##### Source records

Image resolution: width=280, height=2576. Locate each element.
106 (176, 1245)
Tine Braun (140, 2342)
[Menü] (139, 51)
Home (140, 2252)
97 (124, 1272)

##########

_Task directions_
Once more, write out the records in full, exactly as they appear.

_Result_
Image resolution: width=280, height=2576. Locate each element.
106 (176, 1245)
Tine Braun (140, 2342)
[Menü] (139, 51)
Home (140, 2252)
97 (124, 1272)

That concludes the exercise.